The minimum pulse width is shown here as te-min. With that, however The pulse package control does not result in an impermissible increase in the output voltage UA superimposed. It is shown in FIG. 2 in the time range tp. The control voltage UR stands for several pulses P4, P5, the pulse package on the primary part, and then the Control circuit switched off until the residual energy has dissipated. Then takes place renewed energy supply with the pulse package P6, P7. This is the switch-off time ta flexible between P5 and P6 and depends on the remaining energy or the energy requirement. If the energy requirement is lower, the switch-off time is ta long, if the energy requirement is higher correspondingly shorter. In this way, the output voltage UA can idle can be regulated in a stable manner.

One possible implementation of the control circuit is shown in FIG. 3.

The control circuit R has an input 1 via which the output voltage UA corresponding input signal from the secondary part of the switching power supply is given and compared in the setpoint - actual value comparator S with the setpoint US will. The setpoint actual value comparator S is connected to the gate connection of the power transistor T 1 connected. The power transistor T 1 behaves like a controllable resistor, which influences the pulse width. If the resistance becomes smaller, the on-time also becomes smaller. The drain connection of the power transistor T 1 is connected to the connection 5 of a timer module IC. This is via the connection 2 of a clock generator T triggered, the frequency generated by the clock generator being proportional to the converter frequency Clock is used as a trigger signal. The maximum on-time is determined by the resistor R 1 and the capacitor C are defined during the on-time as described above to at the minimum on-time through the power transistor T 1 and the setpoint - actual value - comparator is determined. When the voltage at terminal 5 of the timer module IC to 1/3 of the supply voltage UV that is applied to connections 4 and 8, falls, the control principle of the pulse package control becomes effective. The rule output 2, which is connected to connection 3 of the timer module IC, remains switched off as long as until the voltage threshold of 1/3 of the supply voltage UV is exceeded again will. With more favorable dimensioning of the modules, 2% more load can be achieved Achieve an efficiency of over 70% and a full control load range up to Idle.
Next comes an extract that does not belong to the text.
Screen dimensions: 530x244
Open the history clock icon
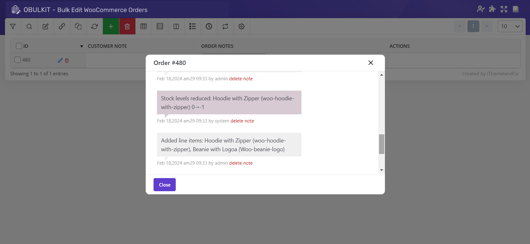point(209,27)
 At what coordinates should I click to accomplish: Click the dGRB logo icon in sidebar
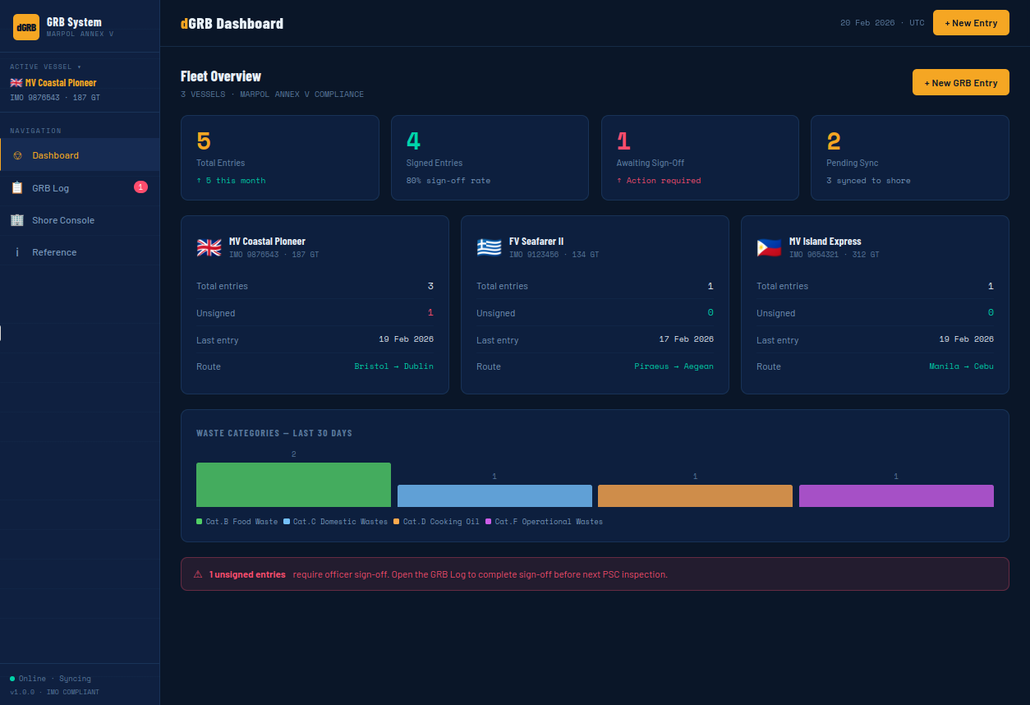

The present invention is illustrated by the foregoing description of the circuit example in no way refers to the illustrated embodiment of the circuit limited. It can also be made possible by further modifications within the scope of the invention and make adjustments.

Claims (2)

Claims 7 L. control principle for switching power supply for perfect load control, v characterized in that the control circuit (R) with the combination of the two Control principles Pulse width control and vibration control works. 2. Control principle according to claim 1, characterized in that the Control circuit (R) in the area of normal load operation based on the principle of pulse width control works and after falling load below the minimum load of the pulse width control goes over to the principle of vibration packet control.